Roman sources place the homeland of the Jute tribe north of the river Eider and that of the Angles to its south, who in turn abutted the neighboring Saxons.

The population of Schleswig by the early Middle Ages consisted of Danes to the north of Danevirke and Schlei and on the peninsula Schwansen, North Frisians on the west coast below a line slightly south of the present border and on the islands, and Saxon (or Low German) in the far South.

The population on Schwansen during the fourteenth century has begun to speak German, but otherwise the ethnic mix had become increasingly German from the fourteenth century onward.

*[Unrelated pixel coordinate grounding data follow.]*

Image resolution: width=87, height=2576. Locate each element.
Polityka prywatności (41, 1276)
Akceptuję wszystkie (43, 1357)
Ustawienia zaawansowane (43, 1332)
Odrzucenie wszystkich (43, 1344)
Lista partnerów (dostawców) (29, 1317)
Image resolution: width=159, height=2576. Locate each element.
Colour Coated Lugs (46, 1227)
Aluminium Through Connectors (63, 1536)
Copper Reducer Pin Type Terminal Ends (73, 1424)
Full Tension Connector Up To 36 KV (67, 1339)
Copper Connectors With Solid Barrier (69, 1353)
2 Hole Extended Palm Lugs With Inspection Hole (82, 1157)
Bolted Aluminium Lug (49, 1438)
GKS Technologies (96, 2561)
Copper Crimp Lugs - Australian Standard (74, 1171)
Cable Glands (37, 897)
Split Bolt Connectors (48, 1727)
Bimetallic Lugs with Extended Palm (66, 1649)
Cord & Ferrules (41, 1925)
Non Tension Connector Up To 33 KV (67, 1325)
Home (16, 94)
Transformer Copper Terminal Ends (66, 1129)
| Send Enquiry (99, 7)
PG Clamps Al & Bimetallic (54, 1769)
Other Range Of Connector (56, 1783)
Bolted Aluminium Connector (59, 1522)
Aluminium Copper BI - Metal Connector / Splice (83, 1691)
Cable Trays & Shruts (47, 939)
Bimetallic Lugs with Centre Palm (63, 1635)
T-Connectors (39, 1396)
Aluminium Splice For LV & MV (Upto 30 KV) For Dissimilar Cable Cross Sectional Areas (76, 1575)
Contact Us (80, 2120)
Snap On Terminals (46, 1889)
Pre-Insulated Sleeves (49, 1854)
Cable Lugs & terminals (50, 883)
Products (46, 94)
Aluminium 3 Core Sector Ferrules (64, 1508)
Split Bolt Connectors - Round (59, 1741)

Southern Jutland (the Duchy of Schleswig) had in the 1230s been allotted as an appanage to Abel Valdemarsen, Canute's great-grandson, a younger son of Valdemar II of Denmark.

Abel, having wrested the Danish throne to himself for a brief period, left his duchy to his sons and their successors, who had pressed claims to the throne of Denmark for much of the next century, so that the Danish kings were at odds with their cousins, the dukes of Slesvig.

Feuds and marital alliances have brought the Abel dynasty into a close connection with the German Duchy of Holstein by the late fourteenth century.

The latter is a fief subordinate to the Holy Roman Empire, while Schleswig remains a Danish fief.

These dual loyalties are to become a main root of the dispute between the German states and Denmark in the nineteenth century, when the ideas of romantic nationalism and the nation-state won popular support.

The Danish duchy of Schleswig and the German county of Holstein are from 1386 united.